Abellanosa: Retrieving the meaning of Holy Week

OUR struggle with the Covid-19 pandemic has made many of us forget that we have entered the Holy Week. Precisely, the suffering which many have been experiencing for more than a year now has made us ask whether penance and penitence are still needed these days?

The celebration of the mysteries of our faith, however, is not just about the compliance of ecclesiastical prescriptions, and neither is it a matter of just going through the seasons of our religious calendar. In essence, our religious observances are deeply rooted in our existential questions. Religion symbolizes our deepest longings and dreams as well as our anxieties and fears.
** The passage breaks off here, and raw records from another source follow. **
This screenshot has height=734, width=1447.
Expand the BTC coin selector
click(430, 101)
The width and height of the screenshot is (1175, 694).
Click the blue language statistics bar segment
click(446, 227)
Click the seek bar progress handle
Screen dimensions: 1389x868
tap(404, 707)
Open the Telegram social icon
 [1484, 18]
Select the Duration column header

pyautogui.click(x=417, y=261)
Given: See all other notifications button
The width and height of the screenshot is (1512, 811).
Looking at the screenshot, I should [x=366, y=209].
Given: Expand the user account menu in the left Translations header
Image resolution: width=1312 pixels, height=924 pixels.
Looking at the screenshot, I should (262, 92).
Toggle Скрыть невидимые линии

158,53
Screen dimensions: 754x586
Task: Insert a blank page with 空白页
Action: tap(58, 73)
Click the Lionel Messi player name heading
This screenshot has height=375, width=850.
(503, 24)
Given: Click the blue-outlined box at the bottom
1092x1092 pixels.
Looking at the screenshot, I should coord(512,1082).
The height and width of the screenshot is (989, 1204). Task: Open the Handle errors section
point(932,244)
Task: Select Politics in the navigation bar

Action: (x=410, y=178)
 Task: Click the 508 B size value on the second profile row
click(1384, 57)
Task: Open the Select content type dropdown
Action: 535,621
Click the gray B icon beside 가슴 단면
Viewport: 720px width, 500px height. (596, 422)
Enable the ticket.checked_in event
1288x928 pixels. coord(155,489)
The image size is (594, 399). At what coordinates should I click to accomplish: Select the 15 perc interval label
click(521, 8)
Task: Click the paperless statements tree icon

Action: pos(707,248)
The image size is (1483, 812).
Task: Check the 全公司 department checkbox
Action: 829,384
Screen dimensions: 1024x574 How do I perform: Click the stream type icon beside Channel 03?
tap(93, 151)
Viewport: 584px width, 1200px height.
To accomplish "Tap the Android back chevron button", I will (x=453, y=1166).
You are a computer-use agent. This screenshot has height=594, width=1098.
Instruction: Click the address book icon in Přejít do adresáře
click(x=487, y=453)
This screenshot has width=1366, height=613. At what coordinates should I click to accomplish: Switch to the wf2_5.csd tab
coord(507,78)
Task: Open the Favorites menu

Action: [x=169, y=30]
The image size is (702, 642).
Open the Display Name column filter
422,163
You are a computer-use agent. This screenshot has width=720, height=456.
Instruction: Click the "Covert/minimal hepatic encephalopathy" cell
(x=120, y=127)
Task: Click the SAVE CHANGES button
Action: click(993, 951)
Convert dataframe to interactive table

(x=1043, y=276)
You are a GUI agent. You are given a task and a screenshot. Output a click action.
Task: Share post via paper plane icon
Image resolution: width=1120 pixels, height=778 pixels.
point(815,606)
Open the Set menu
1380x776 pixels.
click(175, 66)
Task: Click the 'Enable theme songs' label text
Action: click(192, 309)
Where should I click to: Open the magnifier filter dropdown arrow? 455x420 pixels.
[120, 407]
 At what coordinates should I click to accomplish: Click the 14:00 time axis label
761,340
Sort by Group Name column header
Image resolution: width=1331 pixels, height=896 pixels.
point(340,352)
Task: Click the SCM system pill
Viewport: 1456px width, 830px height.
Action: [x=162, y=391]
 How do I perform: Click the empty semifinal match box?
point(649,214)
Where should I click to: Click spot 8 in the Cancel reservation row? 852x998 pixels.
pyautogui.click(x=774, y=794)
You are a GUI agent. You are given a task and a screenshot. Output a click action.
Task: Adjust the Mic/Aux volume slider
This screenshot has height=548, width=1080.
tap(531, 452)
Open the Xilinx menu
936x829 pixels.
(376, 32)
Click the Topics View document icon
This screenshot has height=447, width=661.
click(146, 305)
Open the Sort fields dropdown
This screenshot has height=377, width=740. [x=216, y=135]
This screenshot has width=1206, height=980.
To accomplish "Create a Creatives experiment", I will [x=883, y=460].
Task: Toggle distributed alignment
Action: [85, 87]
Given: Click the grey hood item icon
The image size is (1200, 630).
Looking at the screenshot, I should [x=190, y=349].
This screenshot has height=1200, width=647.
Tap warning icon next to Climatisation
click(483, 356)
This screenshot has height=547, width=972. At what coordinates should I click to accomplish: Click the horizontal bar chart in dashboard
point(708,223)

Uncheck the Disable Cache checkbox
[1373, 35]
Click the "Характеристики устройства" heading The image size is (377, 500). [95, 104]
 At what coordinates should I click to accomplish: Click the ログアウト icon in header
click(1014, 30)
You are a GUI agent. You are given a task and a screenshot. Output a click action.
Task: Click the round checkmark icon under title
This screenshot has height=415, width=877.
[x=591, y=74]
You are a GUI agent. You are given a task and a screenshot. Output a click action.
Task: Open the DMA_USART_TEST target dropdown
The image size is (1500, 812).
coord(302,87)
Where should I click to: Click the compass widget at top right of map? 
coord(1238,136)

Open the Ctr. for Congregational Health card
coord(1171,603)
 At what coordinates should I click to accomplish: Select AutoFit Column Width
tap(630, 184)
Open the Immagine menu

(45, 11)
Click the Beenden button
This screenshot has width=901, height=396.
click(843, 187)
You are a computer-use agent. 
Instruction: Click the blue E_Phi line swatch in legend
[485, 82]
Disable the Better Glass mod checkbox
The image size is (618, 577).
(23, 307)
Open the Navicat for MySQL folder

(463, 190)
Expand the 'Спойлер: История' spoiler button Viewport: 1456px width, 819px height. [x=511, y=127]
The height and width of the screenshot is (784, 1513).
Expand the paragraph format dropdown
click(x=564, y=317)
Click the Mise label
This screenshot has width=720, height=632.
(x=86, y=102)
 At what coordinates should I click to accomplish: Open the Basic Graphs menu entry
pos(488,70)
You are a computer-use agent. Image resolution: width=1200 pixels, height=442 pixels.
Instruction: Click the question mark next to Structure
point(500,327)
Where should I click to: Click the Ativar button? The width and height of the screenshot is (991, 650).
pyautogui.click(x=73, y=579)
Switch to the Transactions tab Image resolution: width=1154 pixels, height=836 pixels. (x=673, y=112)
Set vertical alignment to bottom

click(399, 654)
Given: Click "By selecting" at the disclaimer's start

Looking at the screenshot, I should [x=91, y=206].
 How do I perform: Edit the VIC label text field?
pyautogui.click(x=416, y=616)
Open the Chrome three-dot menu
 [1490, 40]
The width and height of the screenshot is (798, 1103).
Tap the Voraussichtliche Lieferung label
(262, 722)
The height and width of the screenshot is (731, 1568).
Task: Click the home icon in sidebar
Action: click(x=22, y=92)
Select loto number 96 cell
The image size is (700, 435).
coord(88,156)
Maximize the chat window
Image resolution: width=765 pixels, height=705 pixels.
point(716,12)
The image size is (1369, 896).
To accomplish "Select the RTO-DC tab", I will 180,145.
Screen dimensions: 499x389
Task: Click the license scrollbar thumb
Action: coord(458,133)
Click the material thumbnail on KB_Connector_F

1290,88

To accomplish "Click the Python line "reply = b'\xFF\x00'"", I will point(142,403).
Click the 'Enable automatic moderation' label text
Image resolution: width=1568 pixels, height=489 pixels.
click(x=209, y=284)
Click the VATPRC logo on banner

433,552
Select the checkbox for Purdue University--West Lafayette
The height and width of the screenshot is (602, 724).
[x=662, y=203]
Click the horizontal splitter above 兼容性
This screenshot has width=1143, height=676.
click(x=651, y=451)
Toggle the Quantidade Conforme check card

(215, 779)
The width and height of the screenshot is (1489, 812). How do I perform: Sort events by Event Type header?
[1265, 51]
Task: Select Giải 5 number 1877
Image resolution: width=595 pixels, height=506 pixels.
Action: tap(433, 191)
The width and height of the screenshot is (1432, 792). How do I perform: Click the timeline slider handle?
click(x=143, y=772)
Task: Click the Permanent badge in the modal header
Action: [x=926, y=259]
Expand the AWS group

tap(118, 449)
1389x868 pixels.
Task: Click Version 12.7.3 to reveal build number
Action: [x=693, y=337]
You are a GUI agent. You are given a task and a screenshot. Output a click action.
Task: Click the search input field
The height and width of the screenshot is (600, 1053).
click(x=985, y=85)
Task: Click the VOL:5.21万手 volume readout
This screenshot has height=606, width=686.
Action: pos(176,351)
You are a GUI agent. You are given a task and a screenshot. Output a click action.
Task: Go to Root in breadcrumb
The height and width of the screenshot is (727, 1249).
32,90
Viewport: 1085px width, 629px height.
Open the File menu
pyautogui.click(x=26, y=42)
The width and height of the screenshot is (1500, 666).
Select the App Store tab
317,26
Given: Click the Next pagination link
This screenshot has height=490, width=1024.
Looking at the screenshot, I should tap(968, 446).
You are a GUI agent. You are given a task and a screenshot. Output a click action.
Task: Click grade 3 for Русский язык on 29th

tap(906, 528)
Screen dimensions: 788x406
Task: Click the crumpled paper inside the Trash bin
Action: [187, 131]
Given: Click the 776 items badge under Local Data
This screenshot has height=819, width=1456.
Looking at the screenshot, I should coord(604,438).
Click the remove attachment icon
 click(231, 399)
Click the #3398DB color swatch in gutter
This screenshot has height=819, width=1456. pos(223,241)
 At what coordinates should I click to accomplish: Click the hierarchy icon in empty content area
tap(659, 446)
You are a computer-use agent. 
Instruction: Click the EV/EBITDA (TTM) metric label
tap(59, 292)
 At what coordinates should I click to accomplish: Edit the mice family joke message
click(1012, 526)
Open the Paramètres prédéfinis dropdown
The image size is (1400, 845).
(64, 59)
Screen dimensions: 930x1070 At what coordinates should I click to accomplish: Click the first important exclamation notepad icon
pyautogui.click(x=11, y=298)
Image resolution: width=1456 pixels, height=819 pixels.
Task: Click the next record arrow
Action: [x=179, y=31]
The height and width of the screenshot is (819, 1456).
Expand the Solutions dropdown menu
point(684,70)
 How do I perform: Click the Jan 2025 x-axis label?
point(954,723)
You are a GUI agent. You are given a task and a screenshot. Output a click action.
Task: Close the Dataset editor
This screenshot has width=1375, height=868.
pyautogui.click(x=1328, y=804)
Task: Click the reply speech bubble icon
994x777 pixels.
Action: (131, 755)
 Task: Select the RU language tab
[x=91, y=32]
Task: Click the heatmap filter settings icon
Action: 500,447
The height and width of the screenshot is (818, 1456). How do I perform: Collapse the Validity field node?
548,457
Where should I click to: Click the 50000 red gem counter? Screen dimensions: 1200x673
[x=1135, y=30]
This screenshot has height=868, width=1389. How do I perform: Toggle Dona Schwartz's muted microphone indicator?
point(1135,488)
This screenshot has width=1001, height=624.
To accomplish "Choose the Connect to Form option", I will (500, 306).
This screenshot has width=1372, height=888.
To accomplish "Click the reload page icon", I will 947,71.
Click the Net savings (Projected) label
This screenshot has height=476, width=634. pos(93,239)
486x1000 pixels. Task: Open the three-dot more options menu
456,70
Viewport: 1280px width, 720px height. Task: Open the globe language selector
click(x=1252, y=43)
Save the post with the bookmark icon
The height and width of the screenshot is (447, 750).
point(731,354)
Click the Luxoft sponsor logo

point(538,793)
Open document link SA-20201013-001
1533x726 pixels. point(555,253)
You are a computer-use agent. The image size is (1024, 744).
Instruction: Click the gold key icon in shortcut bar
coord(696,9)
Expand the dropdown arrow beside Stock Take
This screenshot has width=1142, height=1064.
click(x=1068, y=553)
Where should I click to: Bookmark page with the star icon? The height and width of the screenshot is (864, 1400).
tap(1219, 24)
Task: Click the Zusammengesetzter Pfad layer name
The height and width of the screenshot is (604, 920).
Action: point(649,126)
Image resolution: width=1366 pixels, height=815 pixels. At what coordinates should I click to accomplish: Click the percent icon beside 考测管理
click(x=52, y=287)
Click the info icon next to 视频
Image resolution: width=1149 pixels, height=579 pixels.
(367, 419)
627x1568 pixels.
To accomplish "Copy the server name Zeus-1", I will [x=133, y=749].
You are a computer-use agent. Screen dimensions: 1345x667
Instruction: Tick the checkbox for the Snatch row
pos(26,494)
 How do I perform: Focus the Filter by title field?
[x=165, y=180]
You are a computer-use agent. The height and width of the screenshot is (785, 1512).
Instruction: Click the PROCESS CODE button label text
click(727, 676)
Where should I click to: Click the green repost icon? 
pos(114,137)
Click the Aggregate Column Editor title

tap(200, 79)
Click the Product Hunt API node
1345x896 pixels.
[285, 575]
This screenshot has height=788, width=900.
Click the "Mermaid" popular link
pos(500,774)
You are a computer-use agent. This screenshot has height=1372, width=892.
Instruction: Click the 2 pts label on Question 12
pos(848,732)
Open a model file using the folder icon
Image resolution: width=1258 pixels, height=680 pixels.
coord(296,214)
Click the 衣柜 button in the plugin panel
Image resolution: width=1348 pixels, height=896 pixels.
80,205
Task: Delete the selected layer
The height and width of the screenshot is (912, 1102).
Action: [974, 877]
The gap between God and man is bridged by man himself, the portal to which is the awareness of the most important question: what do all of these celebrations mean to me?

The Holy Week should not just make us enter or re-enter into the narrative of the Lord's passion, death, and resurrection. It must allow us, or even awaken us to enter and re-enter into our own. Unless we see the connection of the narratives that we have been reading to that of our lives, little shall be our appreciation of the repeated liturgies and sacraments. We can only stand in closer proximity to the divine element of our celebrations through the realization that God's reality does not reside outside our very own.

A significant element in the celebration of the Lord's passion is the cross. Described by many as the greatest symbol of Christianity and even the world's salvation itself, it actually has a very worldly meaning. But the cross is not just a religious symbol. It also captures the truth about human existence: burdensome and full of labors. The cross reminds us of our finitude and the certitude of death despite the uncertainty of all other human possibilities. The cross indeed is a scandal not just for Christians but anyone who is human. It reminds us of our weakness despite our strength.

But it is in our limitations, weaknesses, and finitude that we get to admit who we are and thus work only within the parameters of our realities. The cross reminds us not to go beyond what we are only capable of. Above all, it reminds us that though human life has its limitations and end, but, these are not obstacles to making use of the here and now in order to contribute to the betterment of others in the spirit of self-giving.

We have been repeating the celebration of the Holy Week for centuries. It is necessary however to retrieve its significance in our lives. This is imperative not just because it is an integral aspect of our culture, but because its meaning cannot be separated from our own meaning as individuals.

Many have said that the Covid-19 pandemic is our new cross. A closer look at it, nonetheless, would reveal that it is not a new burden but a reminder that we have always been carrying our burdens of poverty, sickness, and death. The world and human existence, with or without the pandemic, shall always be full of struggles. It is just that, we have forgotten, or we have opted to manicure the bare realities of life.

May our celebrations lead us to the deserts of our existence so that there we may also find the wellspring of our hope.